RECORDS SUPPLIED
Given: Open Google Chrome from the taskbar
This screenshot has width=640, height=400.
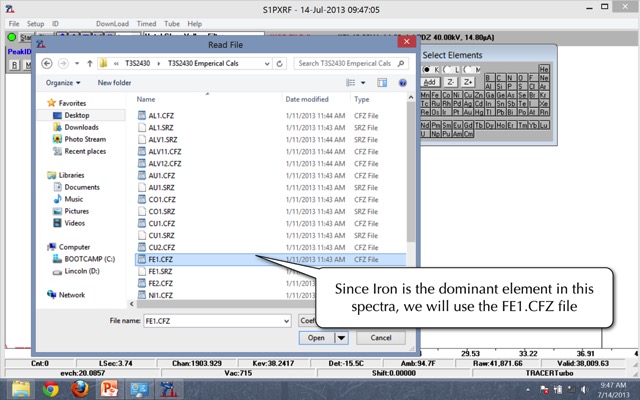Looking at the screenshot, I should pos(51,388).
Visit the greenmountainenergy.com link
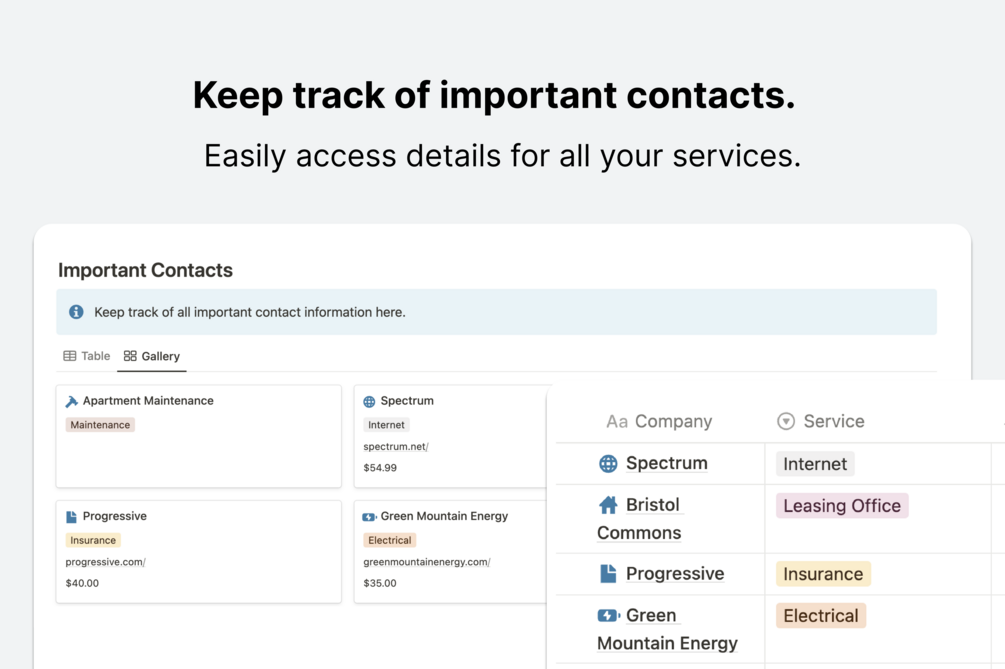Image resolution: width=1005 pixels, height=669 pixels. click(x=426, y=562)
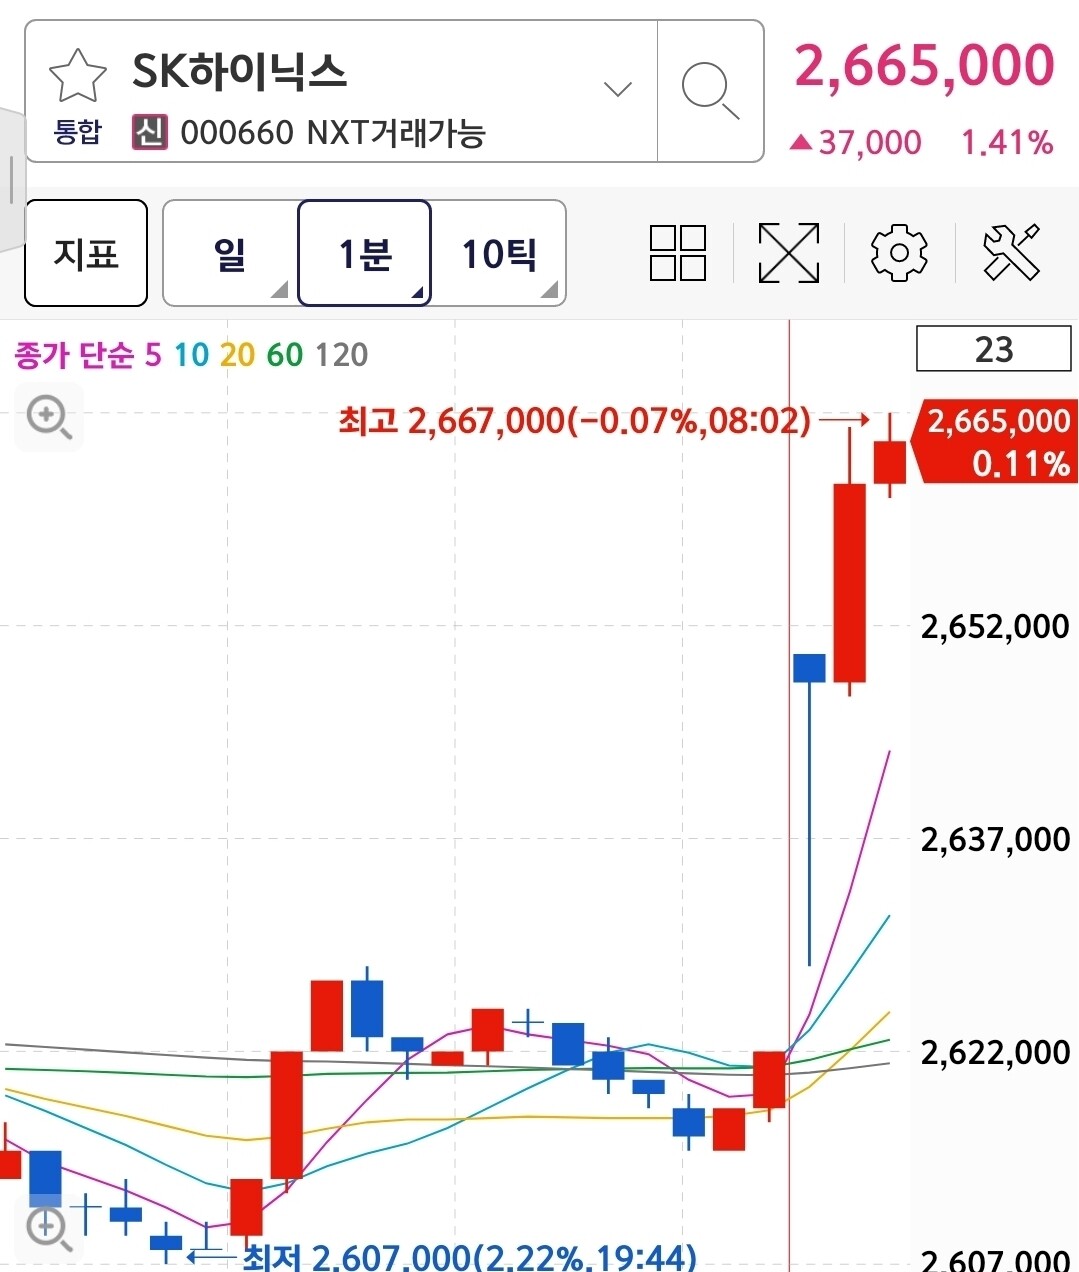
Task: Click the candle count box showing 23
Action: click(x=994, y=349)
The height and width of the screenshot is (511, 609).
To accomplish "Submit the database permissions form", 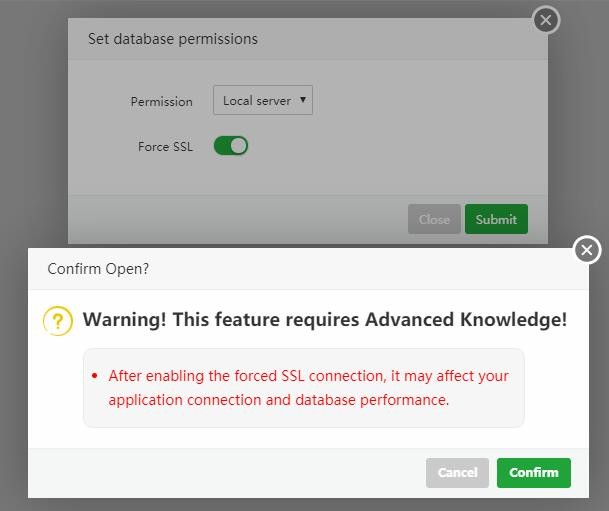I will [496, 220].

* * *

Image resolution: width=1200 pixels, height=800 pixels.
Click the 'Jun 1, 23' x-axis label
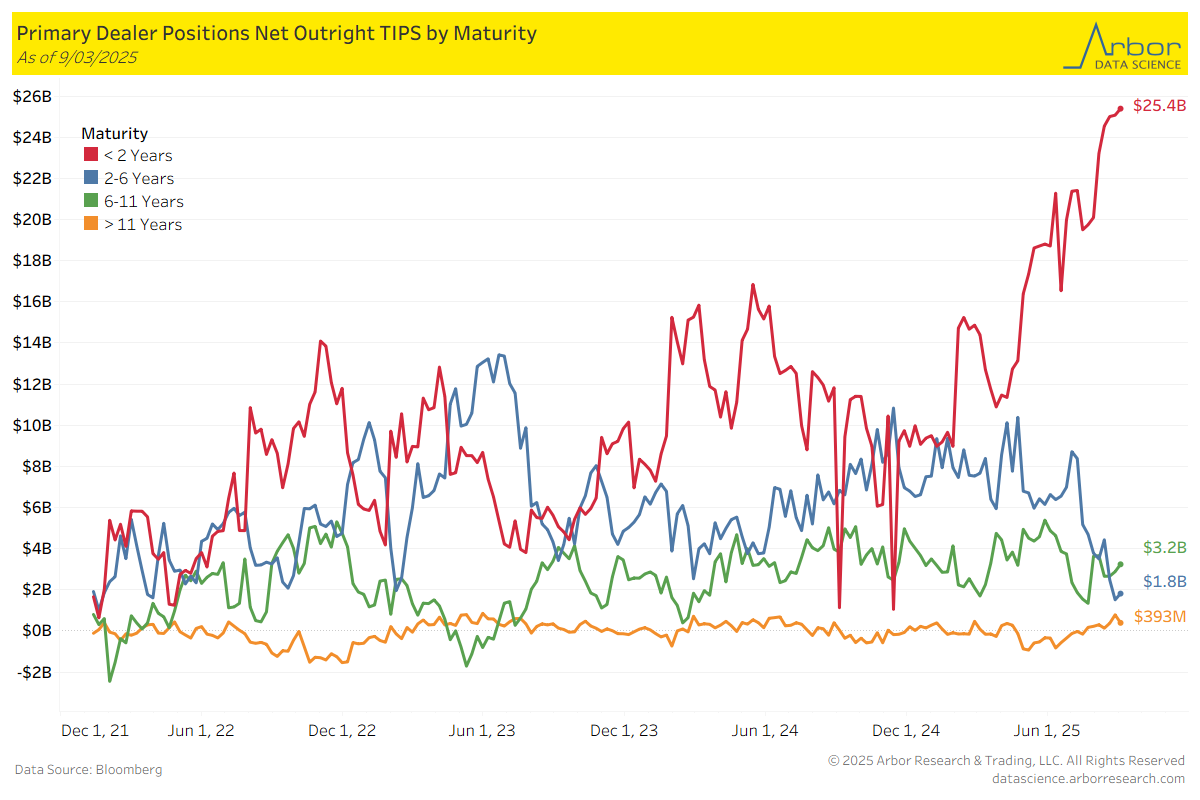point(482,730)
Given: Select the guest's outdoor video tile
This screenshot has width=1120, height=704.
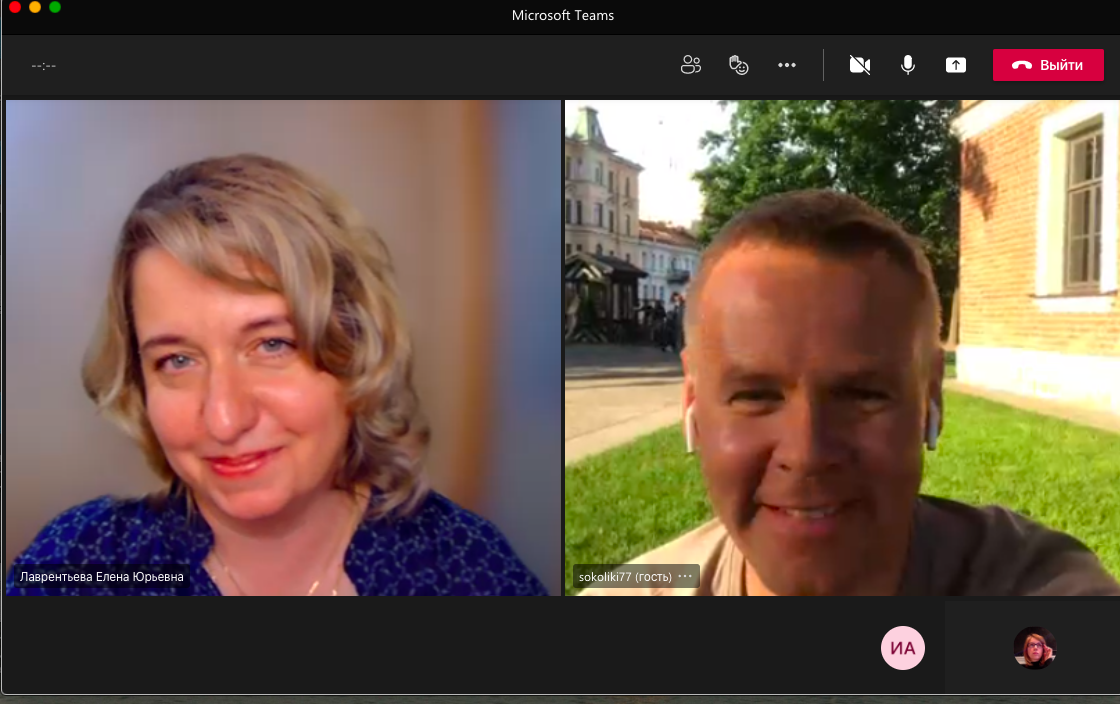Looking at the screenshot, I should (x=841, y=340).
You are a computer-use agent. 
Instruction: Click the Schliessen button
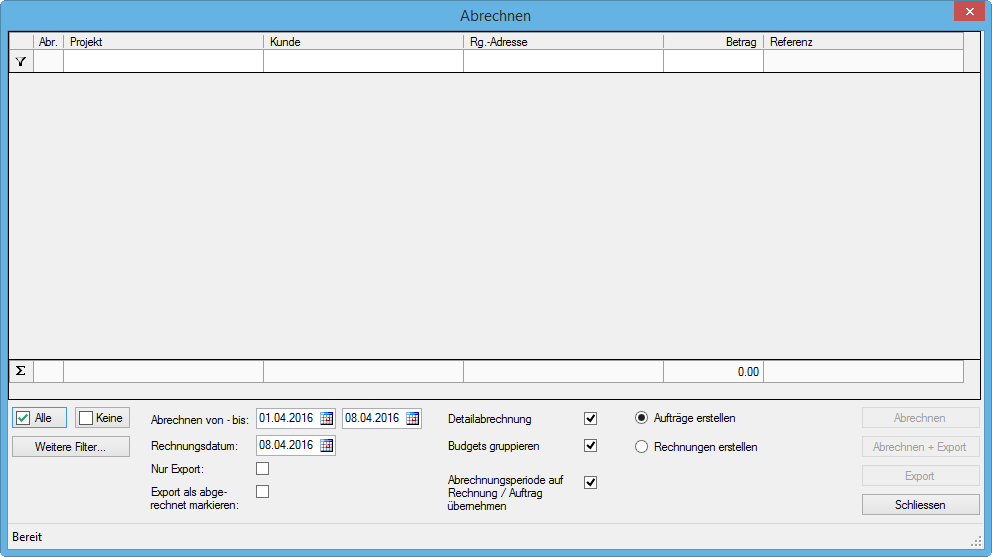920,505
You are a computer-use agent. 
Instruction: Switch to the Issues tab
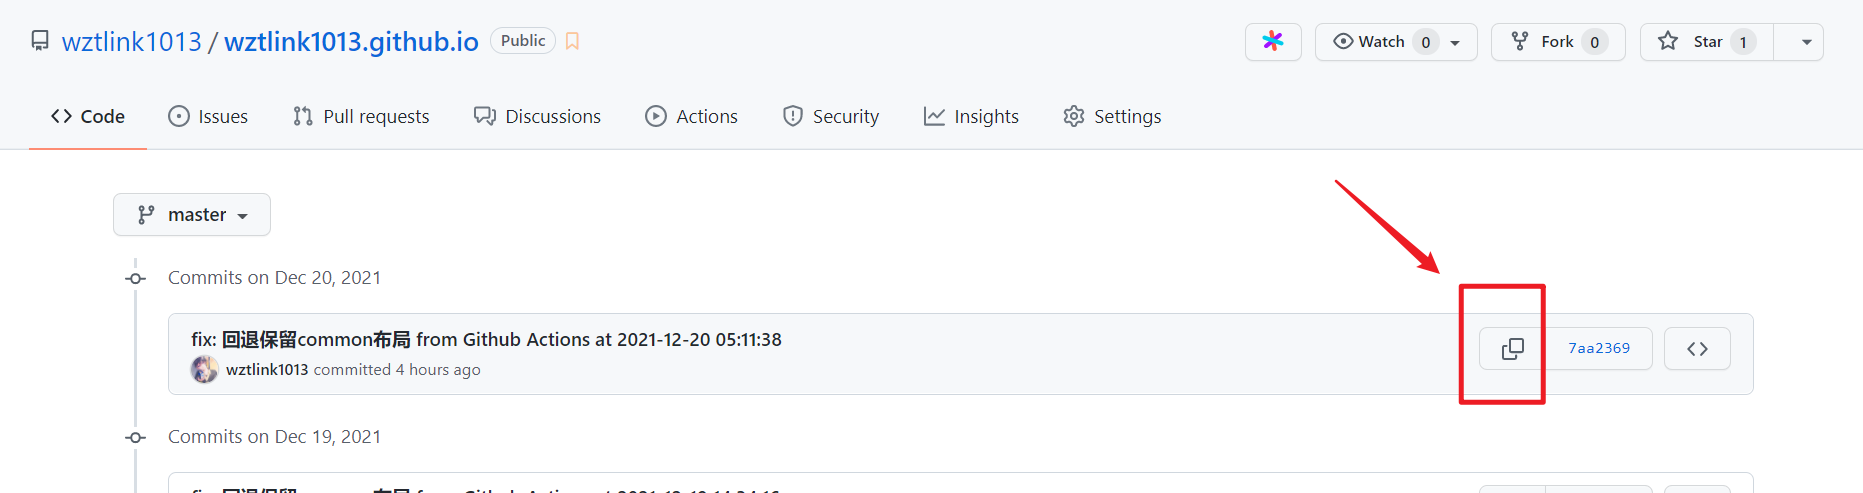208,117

==

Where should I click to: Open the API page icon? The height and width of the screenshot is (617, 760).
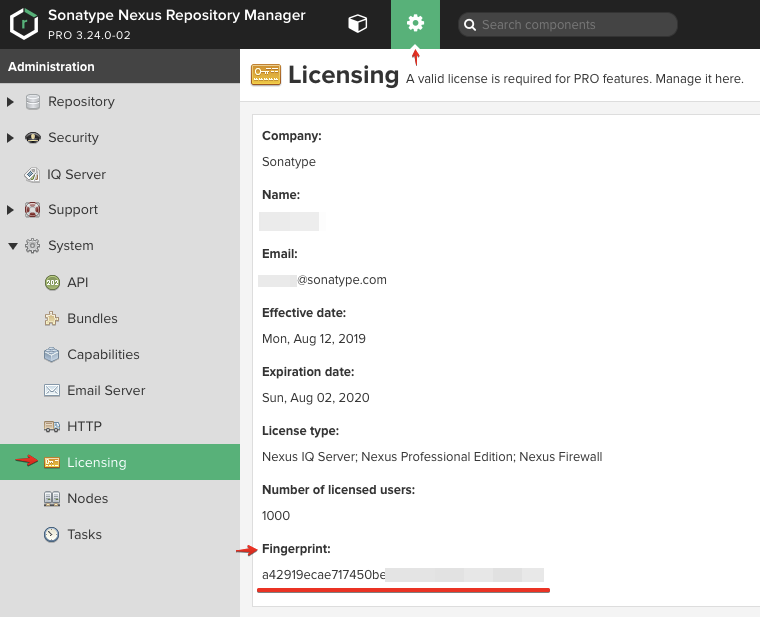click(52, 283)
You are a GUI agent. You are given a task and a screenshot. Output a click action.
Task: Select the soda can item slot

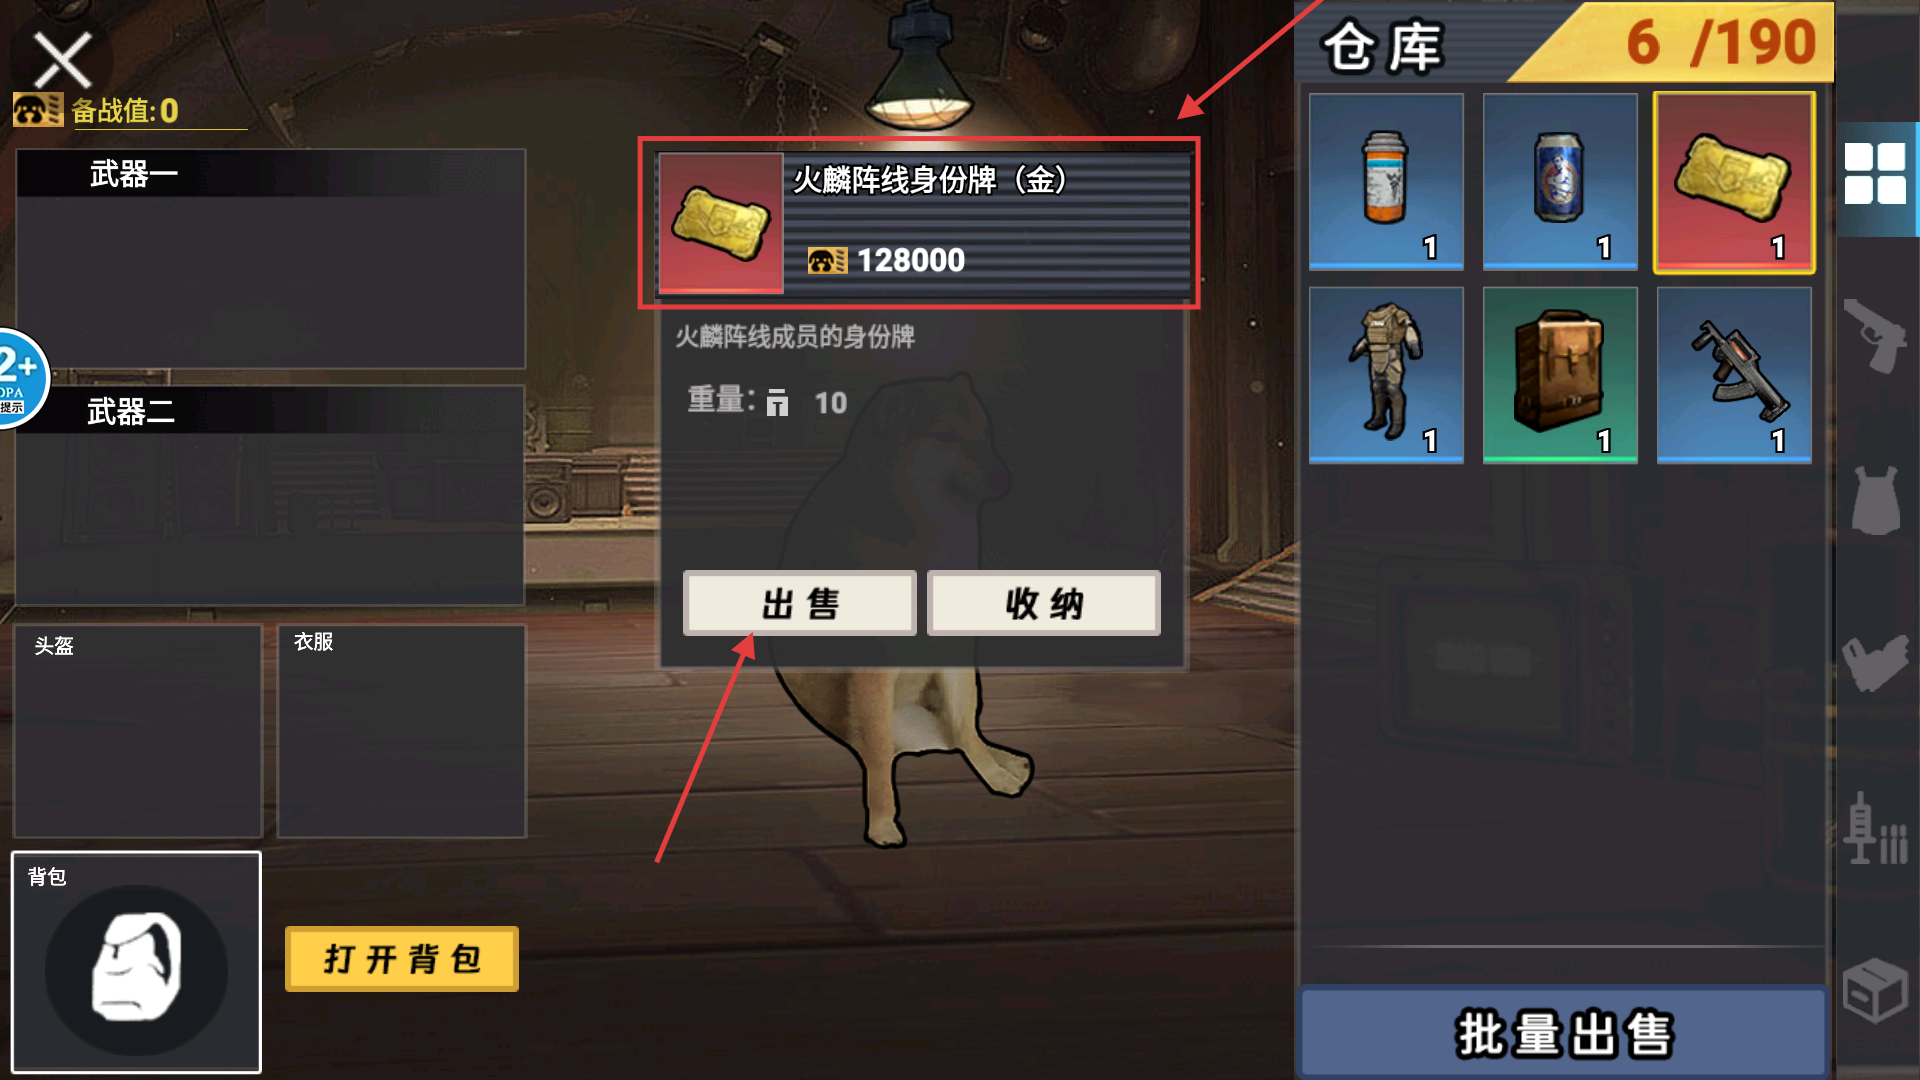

EXERCISE PROMPT
Of all the entries above, output exactly the lines between the one holding "You are a GUI" and the one holding "Task: Select the soda can item slot", inclusive.

RESPONSE TO THIS EXERCISE
You are a GUI agent. You are given a task and a screenshot. Output a click action.
Task: Select the soda can item slot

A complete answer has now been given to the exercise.